Error checking and correction
During our testing we found that the majority of errors was due not to the misinterpretation of the edges representing the single bit, rather to the total length of the packet read by the receiver. Since we know by design that the all packets have a fixed length and more specifically all the parts of the packet have a fixed length, as a way of error-checking we only measured the length of the received data of each part of the packet. If a single one of the three is found not corresponding to what we expect, the whole packet is discarded and the receiver is set in listen mode again, waiting for another transmission. In combination with the periodic refresh we supposed in the transmission side this acts as a way of error checking and error correction.
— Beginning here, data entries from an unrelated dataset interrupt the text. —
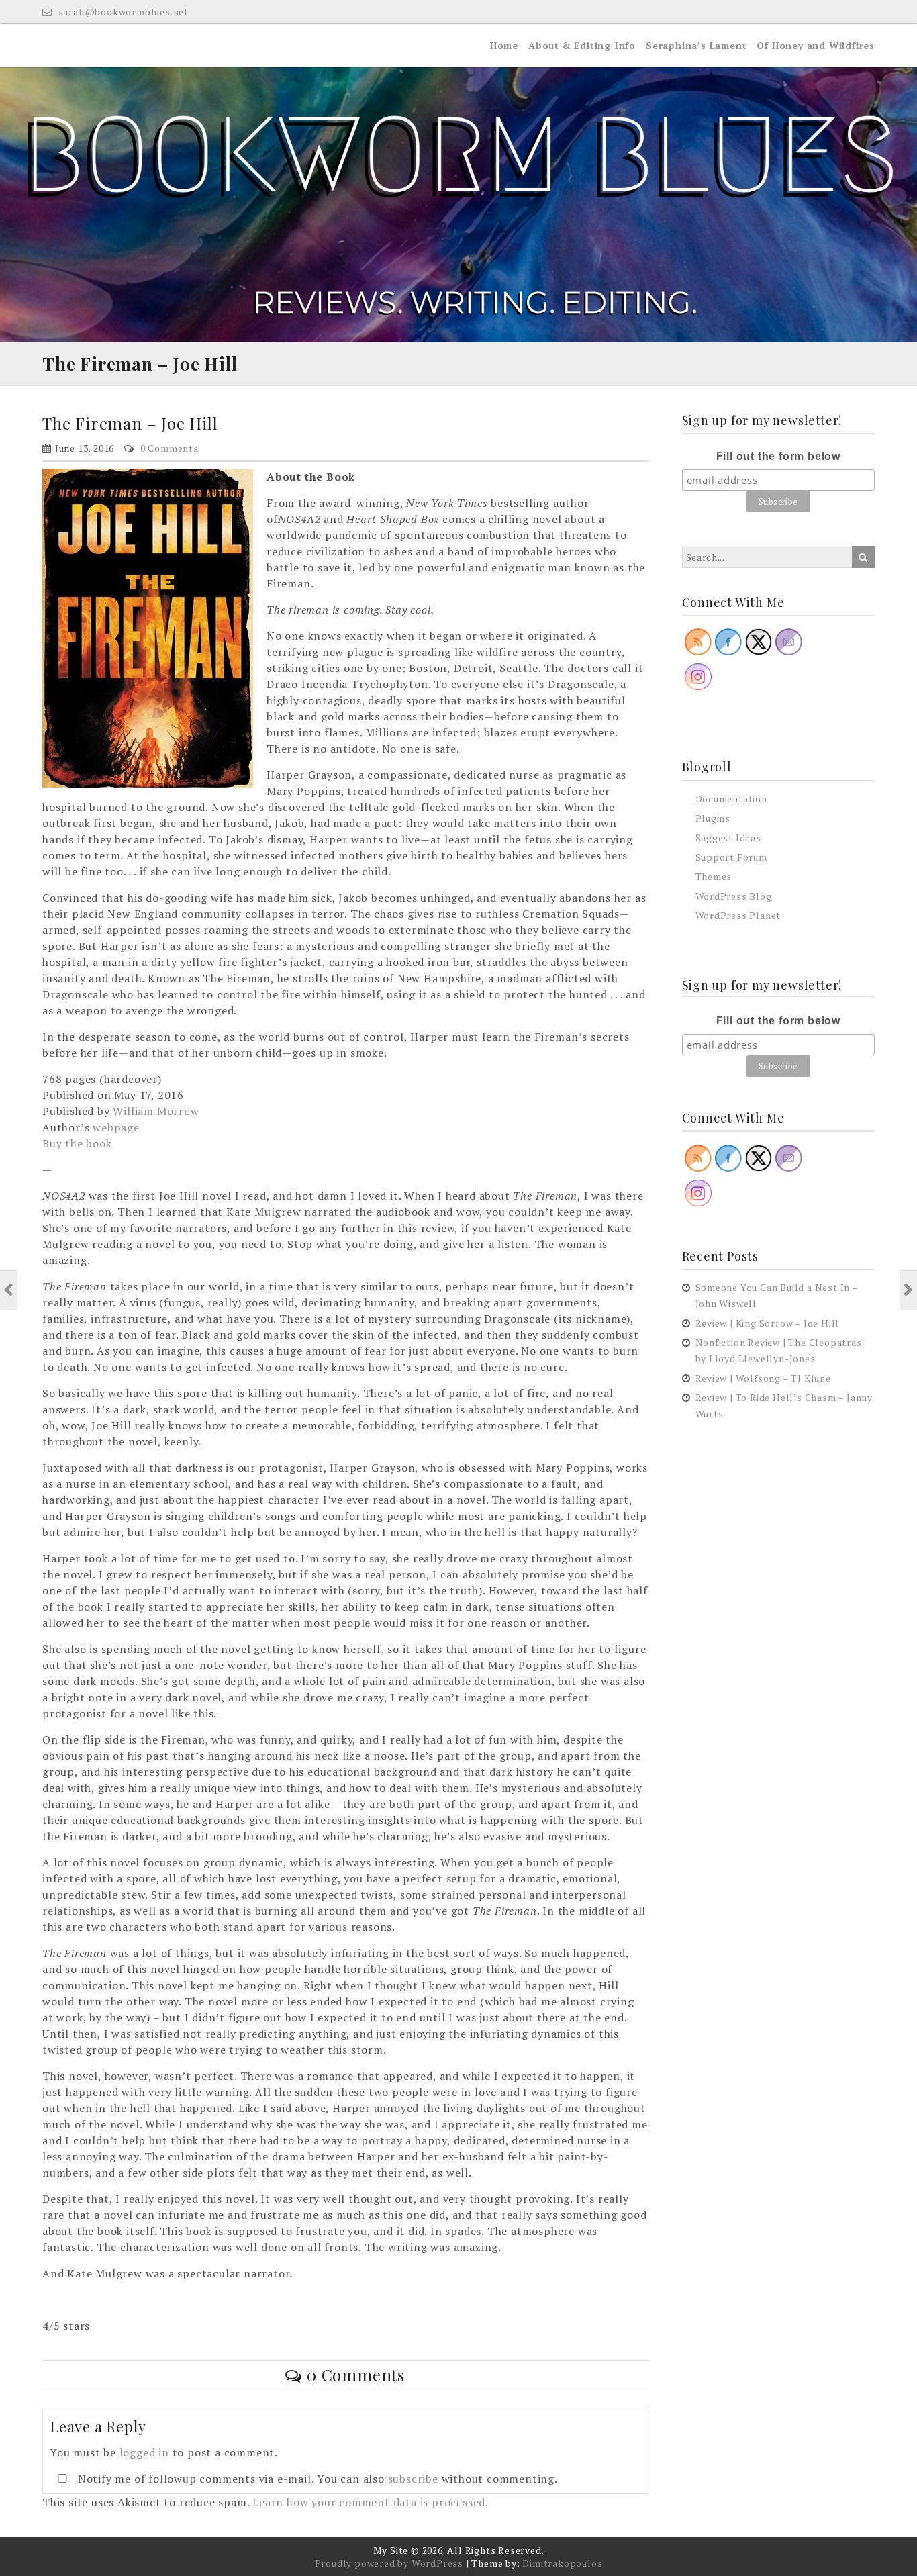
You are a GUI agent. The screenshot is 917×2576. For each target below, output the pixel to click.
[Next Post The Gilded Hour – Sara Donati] (908, 1290)
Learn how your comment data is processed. (370, 2502)
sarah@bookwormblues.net (122, 11)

The version of the source code implemented in the receiving Arduino can be found here

GUI Software

We developed a basic graphic user interface with the help of Microsoft Visual Studio in order to handle the communication between the user PC and the Arduino chip using the serial port communication. In this interface it's possible to specify the device ID we want to update and also the price we want to set. Since the program relies on the microsoft framework for the serial communication we use a USB port that acts like a serial port and from a selection bar it is necessary to specify to which port the device is connected. It's important to mention that if you connect to the device via this interface there's no possibility to employ the serial monitor built in the Arduino IDE, which we use to verify if the receiver interpreted correctly the received signal.